Data extracts:
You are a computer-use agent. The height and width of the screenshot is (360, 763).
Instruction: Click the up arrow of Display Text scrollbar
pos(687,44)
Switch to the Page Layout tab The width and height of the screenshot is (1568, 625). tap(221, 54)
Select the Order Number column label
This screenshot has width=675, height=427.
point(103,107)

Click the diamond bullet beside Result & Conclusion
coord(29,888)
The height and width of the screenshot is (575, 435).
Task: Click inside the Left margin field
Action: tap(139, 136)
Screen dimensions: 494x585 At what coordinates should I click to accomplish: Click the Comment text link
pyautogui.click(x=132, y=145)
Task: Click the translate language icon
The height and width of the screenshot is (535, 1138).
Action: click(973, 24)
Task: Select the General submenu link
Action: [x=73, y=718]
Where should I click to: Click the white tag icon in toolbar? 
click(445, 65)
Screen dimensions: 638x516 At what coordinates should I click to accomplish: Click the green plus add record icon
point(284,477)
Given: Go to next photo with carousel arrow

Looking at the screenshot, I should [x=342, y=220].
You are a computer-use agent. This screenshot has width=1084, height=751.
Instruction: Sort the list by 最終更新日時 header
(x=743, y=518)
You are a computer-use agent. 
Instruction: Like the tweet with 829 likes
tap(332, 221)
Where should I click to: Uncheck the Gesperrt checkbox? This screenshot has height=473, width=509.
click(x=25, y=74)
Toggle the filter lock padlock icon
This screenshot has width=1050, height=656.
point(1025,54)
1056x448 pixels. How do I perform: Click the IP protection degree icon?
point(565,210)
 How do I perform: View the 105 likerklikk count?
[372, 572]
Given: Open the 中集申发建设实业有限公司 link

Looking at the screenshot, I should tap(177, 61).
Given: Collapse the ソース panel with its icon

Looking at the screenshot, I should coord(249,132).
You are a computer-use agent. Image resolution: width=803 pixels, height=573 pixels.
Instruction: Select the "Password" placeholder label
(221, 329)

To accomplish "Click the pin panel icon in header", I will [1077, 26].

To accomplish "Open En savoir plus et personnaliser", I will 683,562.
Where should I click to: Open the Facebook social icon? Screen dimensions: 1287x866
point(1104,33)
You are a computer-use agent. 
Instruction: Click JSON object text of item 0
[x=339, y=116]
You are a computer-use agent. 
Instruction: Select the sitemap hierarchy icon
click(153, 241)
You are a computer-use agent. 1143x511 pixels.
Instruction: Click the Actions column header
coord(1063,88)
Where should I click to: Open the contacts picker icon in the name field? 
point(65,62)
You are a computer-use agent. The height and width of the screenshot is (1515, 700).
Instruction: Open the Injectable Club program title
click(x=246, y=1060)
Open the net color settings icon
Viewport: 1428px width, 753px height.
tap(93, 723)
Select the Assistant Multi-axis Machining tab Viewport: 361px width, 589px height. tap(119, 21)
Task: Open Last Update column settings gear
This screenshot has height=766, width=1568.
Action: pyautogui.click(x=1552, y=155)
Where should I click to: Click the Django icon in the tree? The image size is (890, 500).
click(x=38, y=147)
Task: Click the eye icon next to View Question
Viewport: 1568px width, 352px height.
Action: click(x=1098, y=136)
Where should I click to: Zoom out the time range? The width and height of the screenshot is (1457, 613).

Goal of the exercise:
Search the material above for lines containing the string "computer", then pull them out.

Expected output:
You are a computer-use agent. The height and width of the screenshot is (360, 763).
You are a computer-use agent. This screenshot has width=1084, height=751.
You are a computer-use agent. 
You are a computer-use agent. Image resolution: width=803 pixels, height=573 pixels.
You are a computer-use agent. 
You are a computer-use agent. 
You are a computer-use agent. 1143x511 pixels.
You are a computer-use agent. The height and width of the screenshot is (1515, 700).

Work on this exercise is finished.